(Exercise task) Extract the rows from the very first line through the line containing "Action: 828,514", both ends included, and reproduce them verbatim.

+ + +

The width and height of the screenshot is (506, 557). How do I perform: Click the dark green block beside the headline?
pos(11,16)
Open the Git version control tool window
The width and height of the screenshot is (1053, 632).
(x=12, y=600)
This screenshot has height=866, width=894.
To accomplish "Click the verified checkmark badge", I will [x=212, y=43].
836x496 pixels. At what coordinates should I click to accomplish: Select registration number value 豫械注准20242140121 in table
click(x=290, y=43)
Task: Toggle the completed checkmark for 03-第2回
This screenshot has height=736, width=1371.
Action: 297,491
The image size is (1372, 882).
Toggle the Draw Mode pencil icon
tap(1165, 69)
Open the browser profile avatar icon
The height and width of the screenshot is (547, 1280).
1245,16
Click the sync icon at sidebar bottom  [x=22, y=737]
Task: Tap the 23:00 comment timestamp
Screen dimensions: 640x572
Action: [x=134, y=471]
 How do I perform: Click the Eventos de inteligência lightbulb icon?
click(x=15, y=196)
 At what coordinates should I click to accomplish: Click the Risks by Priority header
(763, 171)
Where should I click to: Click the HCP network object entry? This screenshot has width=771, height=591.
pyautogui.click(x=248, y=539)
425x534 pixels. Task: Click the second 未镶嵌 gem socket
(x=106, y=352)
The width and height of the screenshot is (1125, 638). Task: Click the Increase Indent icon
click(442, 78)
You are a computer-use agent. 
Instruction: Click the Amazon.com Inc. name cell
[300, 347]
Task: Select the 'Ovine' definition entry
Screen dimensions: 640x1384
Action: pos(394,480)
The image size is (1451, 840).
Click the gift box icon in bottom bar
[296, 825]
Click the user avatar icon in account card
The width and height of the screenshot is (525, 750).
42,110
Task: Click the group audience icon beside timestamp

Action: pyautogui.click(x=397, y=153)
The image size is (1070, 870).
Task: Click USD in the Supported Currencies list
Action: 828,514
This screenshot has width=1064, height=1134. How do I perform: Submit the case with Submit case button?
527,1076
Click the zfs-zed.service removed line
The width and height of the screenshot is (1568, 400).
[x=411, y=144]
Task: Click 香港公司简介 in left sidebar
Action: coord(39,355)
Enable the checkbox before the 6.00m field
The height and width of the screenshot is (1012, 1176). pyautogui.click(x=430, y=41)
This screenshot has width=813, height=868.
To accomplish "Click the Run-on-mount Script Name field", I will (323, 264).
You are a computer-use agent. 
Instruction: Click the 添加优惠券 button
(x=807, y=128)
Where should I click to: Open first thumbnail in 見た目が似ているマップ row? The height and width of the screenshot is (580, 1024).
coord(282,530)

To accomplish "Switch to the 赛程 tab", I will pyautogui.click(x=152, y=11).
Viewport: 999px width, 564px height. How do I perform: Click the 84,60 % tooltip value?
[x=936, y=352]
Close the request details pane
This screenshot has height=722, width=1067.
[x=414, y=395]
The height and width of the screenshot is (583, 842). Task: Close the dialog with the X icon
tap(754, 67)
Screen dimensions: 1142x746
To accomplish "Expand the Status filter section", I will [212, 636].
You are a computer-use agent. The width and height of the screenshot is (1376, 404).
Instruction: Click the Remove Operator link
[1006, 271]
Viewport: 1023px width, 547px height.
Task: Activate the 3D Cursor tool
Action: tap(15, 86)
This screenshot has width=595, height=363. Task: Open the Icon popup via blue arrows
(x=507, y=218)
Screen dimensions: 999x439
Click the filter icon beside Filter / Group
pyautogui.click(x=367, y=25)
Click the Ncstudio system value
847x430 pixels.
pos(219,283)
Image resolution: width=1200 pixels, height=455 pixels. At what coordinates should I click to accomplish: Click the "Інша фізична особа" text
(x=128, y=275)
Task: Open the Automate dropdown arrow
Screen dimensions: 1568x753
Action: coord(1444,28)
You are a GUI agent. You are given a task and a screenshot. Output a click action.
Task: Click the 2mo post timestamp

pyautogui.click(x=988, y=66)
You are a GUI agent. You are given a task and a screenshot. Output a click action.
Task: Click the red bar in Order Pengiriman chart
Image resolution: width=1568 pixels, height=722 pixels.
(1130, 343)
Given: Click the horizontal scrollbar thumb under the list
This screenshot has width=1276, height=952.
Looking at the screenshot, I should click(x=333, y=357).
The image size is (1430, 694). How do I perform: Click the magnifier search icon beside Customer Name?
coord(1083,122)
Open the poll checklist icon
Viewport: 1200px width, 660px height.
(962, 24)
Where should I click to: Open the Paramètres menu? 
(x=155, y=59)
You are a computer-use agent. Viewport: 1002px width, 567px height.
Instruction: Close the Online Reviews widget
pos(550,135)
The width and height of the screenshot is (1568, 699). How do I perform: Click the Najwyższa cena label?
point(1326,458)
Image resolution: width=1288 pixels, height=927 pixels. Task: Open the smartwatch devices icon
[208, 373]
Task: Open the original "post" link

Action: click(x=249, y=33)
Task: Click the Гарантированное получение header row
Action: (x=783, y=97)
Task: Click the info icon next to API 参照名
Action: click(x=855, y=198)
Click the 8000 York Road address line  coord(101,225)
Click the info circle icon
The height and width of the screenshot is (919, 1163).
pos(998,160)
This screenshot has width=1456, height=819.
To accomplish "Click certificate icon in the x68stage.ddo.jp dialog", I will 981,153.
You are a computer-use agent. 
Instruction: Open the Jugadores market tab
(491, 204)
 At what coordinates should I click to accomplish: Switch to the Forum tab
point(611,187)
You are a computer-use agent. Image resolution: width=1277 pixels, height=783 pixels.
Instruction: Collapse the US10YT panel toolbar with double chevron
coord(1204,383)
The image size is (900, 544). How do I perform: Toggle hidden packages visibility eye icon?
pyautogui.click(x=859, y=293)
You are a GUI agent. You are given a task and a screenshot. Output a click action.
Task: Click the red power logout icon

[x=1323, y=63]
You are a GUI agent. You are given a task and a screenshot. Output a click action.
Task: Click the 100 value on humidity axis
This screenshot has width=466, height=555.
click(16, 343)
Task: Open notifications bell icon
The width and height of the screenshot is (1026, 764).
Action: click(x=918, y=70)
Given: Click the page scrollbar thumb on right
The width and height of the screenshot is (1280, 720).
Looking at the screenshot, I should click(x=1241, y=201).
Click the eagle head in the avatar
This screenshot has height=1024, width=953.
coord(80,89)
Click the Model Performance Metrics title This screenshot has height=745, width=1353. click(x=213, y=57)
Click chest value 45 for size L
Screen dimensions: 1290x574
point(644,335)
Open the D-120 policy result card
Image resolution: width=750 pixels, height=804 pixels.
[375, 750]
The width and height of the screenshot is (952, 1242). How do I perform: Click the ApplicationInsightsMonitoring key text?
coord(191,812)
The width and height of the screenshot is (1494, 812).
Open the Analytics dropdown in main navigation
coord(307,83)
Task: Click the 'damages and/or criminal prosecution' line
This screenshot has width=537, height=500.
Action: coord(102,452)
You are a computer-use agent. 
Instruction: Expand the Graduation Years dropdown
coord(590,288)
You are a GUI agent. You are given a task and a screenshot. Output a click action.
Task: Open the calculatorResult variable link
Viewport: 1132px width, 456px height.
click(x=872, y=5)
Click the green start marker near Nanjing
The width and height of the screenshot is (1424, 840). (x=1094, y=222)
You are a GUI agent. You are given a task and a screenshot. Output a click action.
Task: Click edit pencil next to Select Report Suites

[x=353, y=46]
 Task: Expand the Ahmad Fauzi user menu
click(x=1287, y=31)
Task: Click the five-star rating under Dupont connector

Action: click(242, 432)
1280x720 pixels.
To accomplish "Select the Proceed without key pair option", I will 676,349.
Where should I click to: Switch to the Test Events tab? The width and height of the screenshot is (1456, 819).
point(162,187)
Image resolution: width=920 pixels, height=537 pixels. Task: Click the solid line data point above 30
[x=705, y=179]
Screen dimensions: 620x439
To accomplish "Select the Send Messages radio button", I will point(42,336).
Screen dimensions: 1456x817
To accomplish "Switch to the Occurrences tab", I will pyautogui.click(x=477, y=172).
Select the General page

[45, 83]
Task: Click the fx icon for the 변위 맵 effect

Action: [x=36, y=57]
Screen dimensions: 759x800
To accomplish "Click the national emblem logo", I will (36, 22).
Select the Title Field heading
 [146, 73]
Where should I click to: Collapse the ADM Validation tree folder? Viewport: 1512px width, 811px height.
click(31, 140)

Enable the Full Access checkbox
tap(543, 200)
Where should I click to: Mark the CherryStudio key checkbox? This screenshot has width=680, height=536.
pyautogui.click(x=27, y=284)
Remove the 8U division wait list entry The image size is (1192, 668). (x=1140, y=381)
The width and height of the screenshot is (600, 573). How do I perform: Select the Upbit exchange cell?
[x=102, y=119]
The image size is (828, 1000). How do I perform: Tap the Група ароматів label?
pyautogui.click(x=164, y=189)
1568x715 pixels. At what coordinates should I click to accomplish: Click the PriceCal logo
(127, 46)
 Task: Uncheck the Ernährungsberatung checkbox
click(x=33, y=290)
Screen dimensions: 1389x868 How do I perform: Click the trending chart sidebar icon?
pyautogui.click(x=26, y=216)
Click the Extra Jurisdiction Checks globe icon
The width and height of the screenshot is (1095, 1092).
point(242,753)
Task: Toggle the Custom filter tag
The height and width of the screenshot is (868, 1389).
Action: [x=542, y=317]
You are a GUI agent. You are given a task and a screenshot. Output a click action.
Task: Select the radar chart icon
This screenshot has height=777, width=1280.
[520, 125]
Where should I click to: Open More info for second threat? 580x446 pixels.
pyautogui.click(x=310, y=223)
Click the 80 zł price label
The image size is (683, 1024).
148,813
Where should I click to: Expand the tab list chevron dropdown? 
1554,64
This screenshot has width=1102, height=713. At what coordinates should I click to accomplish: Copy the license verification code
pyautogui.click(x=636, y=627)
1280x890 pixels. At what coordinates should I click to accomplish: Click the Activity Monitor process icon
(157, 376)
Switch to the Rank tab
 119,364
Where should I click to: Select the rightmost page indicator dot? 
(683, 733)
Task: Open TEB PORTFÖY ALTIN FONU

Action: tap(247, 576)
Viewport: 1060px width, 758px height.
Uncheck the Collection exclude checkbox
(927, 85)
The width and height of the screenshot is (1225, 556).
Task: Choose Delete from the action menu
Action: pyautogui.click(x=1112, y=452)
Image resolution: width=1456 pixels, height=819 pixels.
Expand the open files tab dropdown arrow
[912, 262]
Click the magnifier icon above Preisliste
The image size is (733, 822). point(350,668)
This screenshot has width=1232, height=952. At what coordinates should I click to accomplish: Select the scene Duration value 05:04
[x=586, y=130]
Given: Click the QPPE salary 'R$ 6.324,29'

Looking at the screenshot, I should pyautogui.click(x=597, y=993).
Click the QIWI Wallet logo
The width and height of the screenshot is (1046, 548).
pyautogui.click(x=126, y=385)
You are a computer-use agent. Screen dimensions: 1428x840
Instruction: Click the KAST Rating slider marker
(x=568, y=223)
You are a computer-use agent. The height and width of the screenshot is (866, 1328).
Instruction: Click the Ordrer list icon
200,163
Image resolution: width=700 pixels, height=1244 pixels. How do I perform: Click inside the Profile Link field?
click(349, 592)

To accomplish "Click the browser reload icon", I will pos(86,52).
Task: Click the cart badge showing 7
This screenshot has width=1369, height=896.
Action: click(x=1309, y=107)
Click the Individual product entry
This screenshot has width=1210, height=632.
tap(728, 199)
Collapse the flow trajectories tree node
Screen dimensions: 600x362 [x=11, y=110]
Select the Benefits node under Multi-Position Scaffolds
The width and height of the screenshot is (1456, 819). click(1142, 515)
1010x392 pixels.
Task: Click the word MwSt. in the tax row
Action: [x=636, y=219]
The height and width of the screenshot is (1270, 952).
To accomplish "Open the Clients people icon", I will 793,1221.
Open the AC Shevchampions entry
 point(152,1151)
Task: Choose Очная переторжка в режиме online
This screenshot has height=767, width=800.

+ + +

(Answer to this exercise)
The width and height of the screenshot is (506, 557). How do I perform: Click the dark green block beside the headline?
pos(11,16)
Open the Git version control tool window
The width and height of the screenshot is (1053, 632).
(x=12, y=600)
This screenshot has height=866, width=894.
To accomplish "Click the verified checkmark badge", I will [x=212, y=43].
836x496 pixels. At what coordinates should I click to accomplish: Select registration number value 豫械注准20242140121 in table
click(x=290, y=43)
Task: Toggle the completed checkmark for 03-第2回
This screenshot has height=736, width=1371.
Action: 297,491
The image size is (1372, 882).
Toggle the Draw Mode pencil icon
tap(1165, 69)
Open the browser profile avatar icon
The height and width of the screenshot is (547, 1280).
1245,16
Click the sync icon at sidebar bottom  [x=22, y=737]
Task: Tap the 23:00 comment timestamp
Screen dimensions: 640x572
Action: [x=134, y=471]
 How do I perform: Click the Eventos de inteligência lightbulb icon?
click(x=15, y=196)
 At what coordinates should I click to accomplish: Click the Risks by Priority header
(763, 171)
Where should I click to: Click the HCP network object entry? This screenshot has width=771, height=591.
pyautogui.click(x=248, y=539)
425x534 pixels. Task: Click the second 未镶嵌 gem socket
(x=106, y=352)
The width and height of the screenshot is (1125, 638). Task: Click the Increase Indent icon
click(442, 78)
You are a computer-use agent. 
Instruction: Click the Amazon.com Inc. name cell
[300, 347]
Task: Select the 'Ovine' definition entry
Screen dimensions: 640x1384
Action: pos(394,480)
The image size is (1451, 840).
Click the gift box icon in bottom bar
[296, 825]
Click the user avatar icon in account card
The width and height of the screenshot is (525, 750).
42,110
Task: Click the group audience icon beside timestamp

Action: pyautogui.click(x=397, y=153)
The image size is (1070, 870).
Task: Click USD in the Supported Currencies list
Action: 828,514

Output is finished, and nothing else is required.